There is, however, a difference about the way Jesus approached the commands of Scripture. The manner of fulfilling them that he advocated was very different from many in his day. He did not approve of the shallow legalism that enabled people to “pick and choose” randomly which commands they would follow and which they would ignore. In fact, he regularly raked the religious leaders over the coals for “straining a gnat but swallowing a camel” (Matt 23:24) by doing things like meticulously tithing even the herbs from their garden but ignoring justice and mercy. This picking and choosing on a whim is not the integrity God desires.

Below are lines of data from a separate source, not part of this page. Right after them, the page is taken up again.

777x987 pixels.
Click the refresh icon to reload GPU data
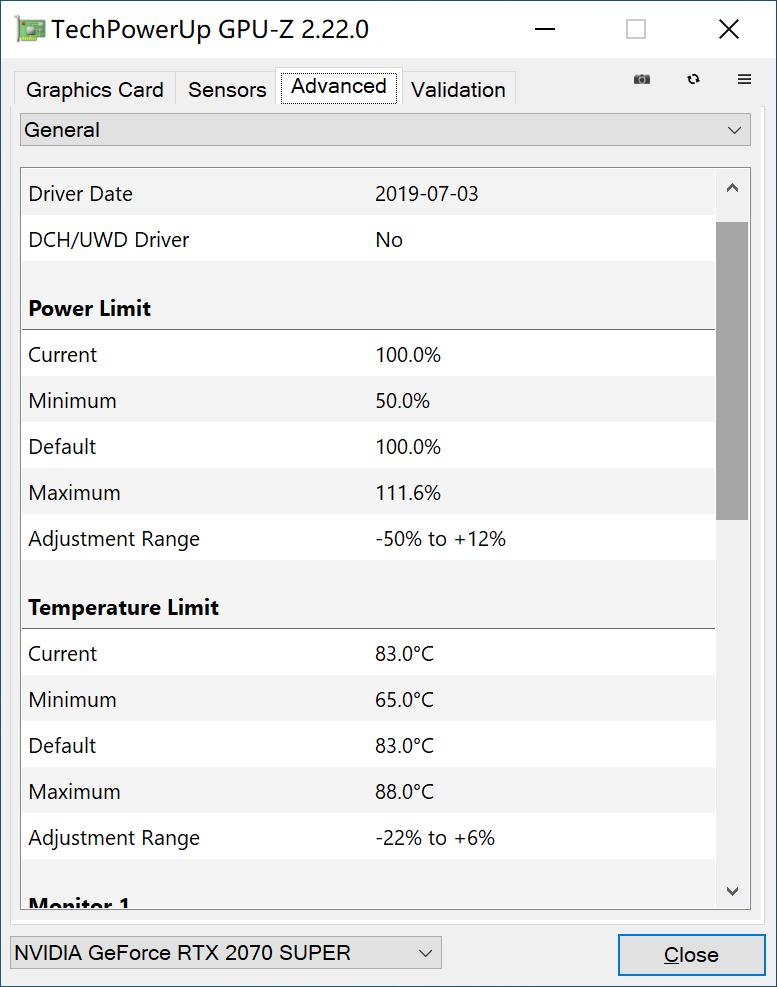click(693, 79)
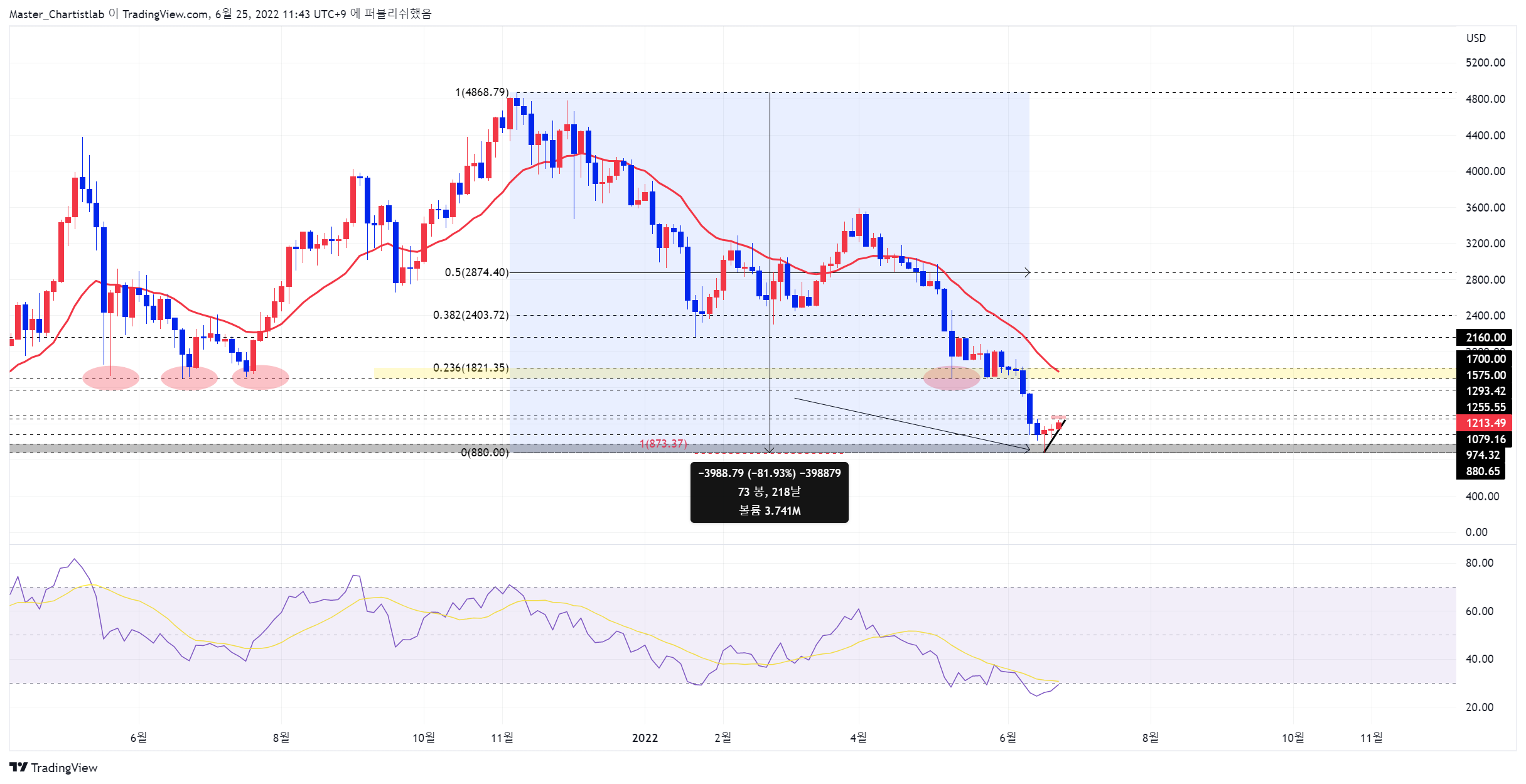The width and height of the screenshot is (1526, 784).
Task: Click the TradingView.com text in header
Action: point(164,14)
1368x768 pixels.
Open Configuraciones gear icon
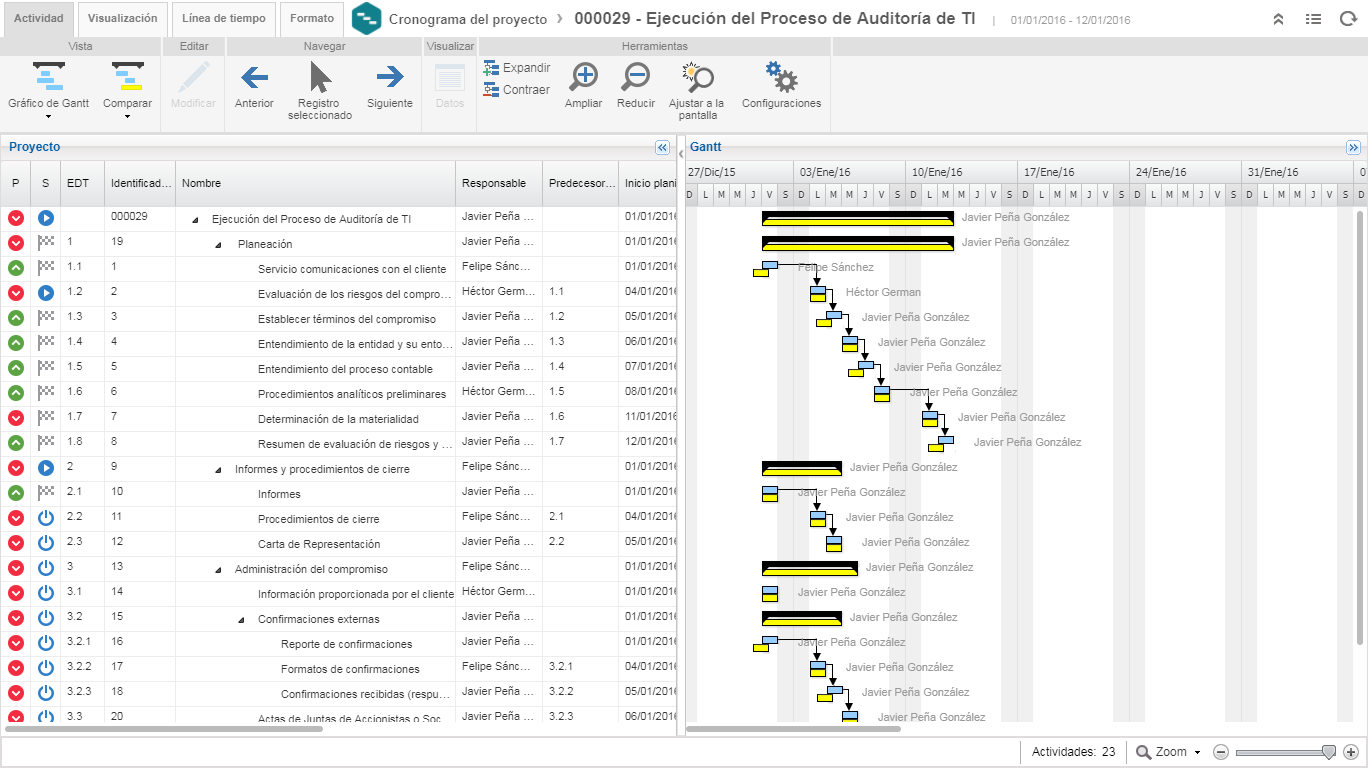781,76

What distinguished Jesus’ approach to the commands was that he insisted that true obedience comes from the heart. He emphasized that what is most important is not just your actions, but your motivations. In our reading from the gospel of Matthew for today, Jesus gave concrete examples of what this means. It means that we not only don’t kill as the commandment said, we also try to make peace with others rather than holding a grudge. For Jesus, keeping the commands means that we not only avoid cheating on our spouses, we also relate to others with pure motives rather than using them to satisfy our own desires. Jesus taught us to follow not simply the “letter of the law,” but also the “spirit of the law.”
St. Augustine, one of the leaders of the ancient church, said it this way: “Love, and do what you will.”[2] In the context, Augustine says that only love can determine the quality of one’s actions. It seems likely, then, that he is thinking about the command to “love your neighbor as yourself.” In this respect he is following the example of Jesus and the Apostles, who spoke with one voice in teaching that loving others fulfills the whole law. Every command that God could desire us to follow is summarized in that one command: “you shall love your neighbor as yourself.” 

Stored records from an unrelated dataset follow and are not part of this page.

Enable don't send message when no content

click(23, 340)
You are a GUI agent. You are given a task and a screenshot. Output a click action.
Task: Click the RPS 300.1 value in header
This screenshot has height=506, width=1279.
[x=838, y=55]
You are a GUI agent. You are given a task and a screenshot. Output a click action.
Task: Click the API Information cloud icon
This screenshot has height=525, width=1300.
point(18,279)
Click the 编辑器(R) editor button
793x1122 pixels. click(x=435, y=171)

Based on this, I think we can say that the way for us to “follow the instructions of the Lord” as people of integrity is to practice the rule of love. This is different from the “love” that we associate with infatuation. This kind of love is what you do when you really care enough about another human being to set your needs and wants and expectations aside. It’s what you do when you simply give yourself to others. Whether it’s feeding the hungry, or clothing the poor, or comforting the sick and dying—or just listening enough to others to really hear them—to love another person means to give of yourself without thinking about “what am I going to get out of this?” This kind of love treats others as “friends” in the truest sense of the word. This kind of love expresses itself in actions that seek what is best for others. This is the rule of love that the Bible teaches us to practice.

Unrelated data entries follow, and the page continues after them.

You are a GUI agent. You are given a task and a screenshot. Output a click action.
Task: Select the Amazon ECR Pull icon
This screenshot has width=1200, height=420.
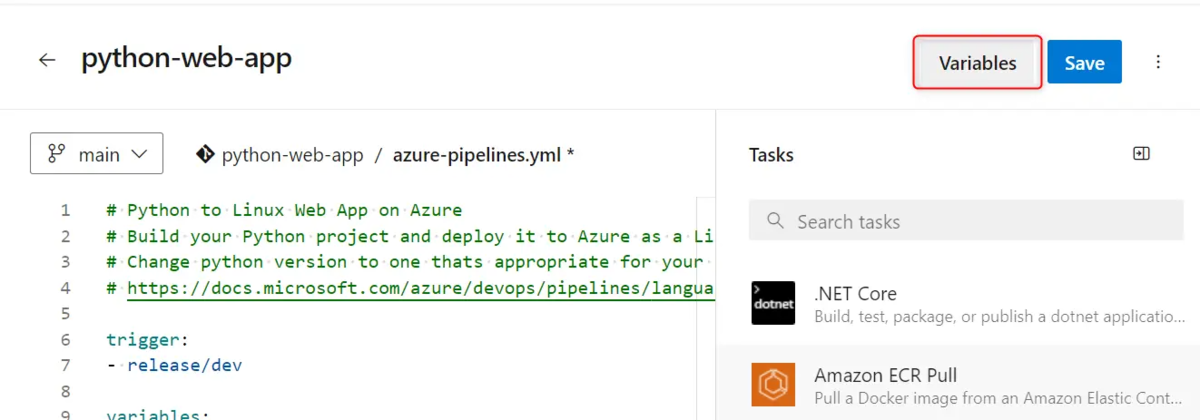[x=773, y=385]
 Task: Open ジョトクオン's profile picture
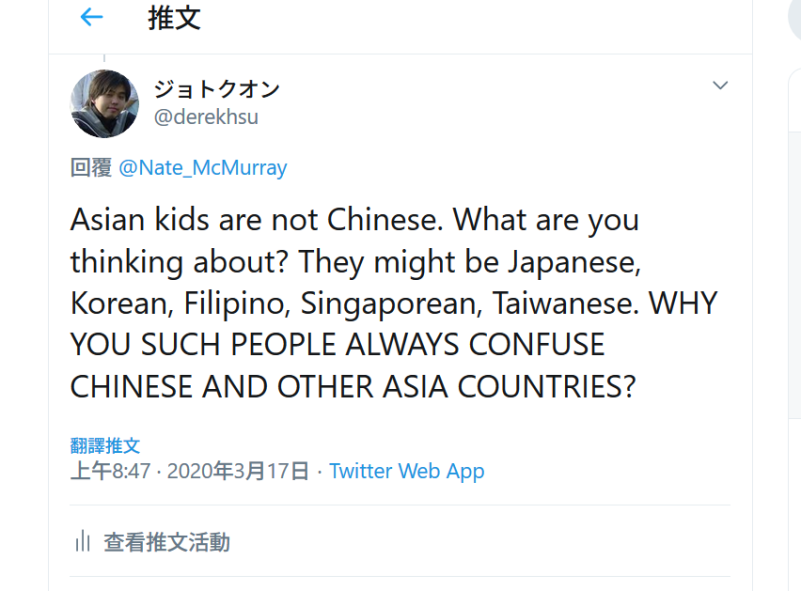click(x=105, y=103)
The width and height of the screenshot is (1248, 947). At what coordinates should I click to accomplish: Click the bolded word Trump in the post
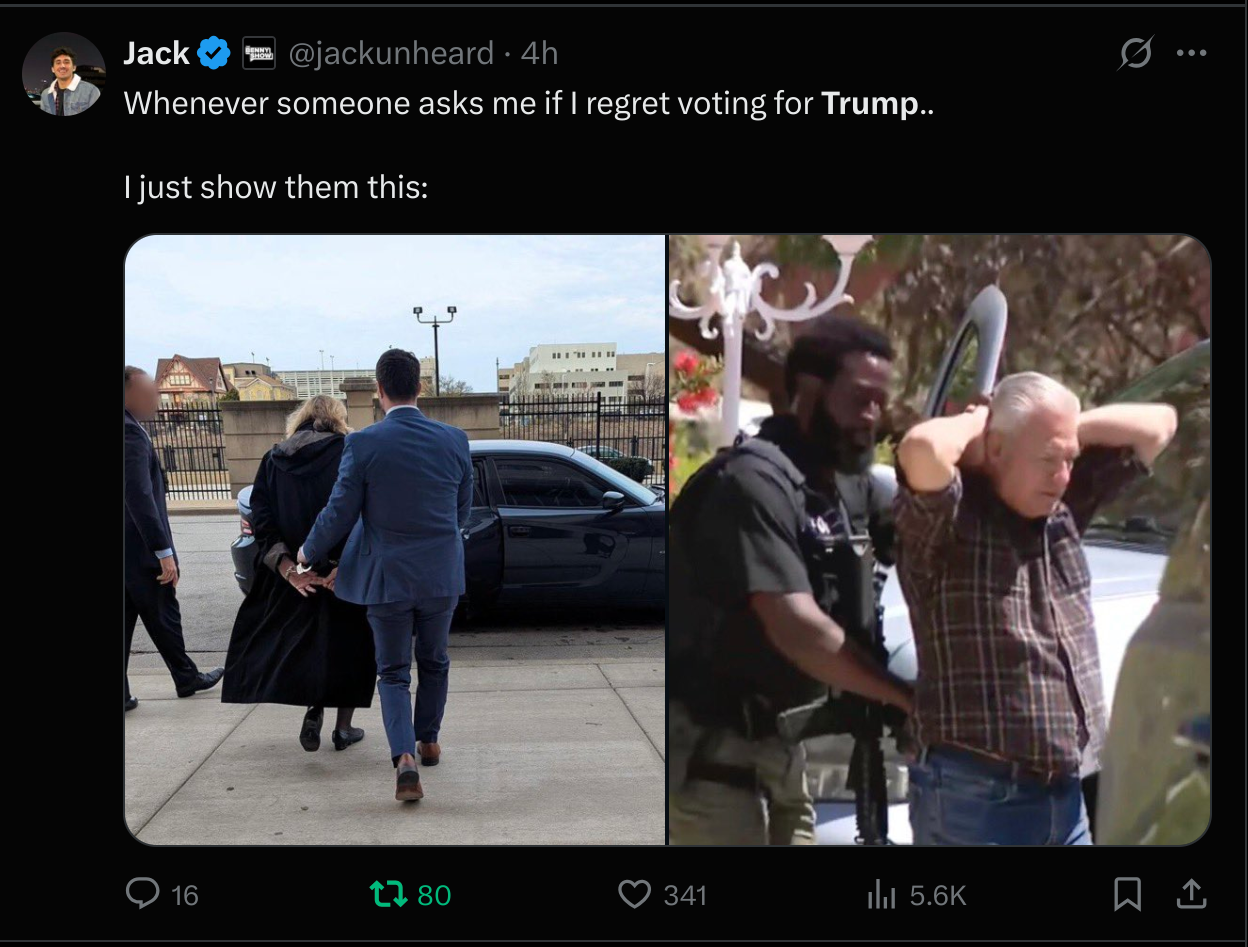[869, 103]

When we consider the “rules” of Scripture, they can be overwhelming to us. There are 613 commands in the Torah alone! I would say that Jesus’ approach to the commands of Scripture both makes it easier and harder for us. It’s easier, because instead of 613 “rules,” we just need to remember one: the rule of love. If our actions are consistent with loving others truly, then we don’t have to worry. But Jesus also makes it harder. The external rules of the law are such that you can “check them off.” No murder. Check. No stealing. Check. And so on. But you can never “check off” the rule of love. It will take our whole lives to learn what it means to “follow the instructions of the Lord” by practicing the rule of love.


[1] © 2020 Alan Brehm. A sermon delivered by Rev. Dr. Alan Brehm on 2/16/2020 at Hickman Presbyterian Church, Hickman, NE.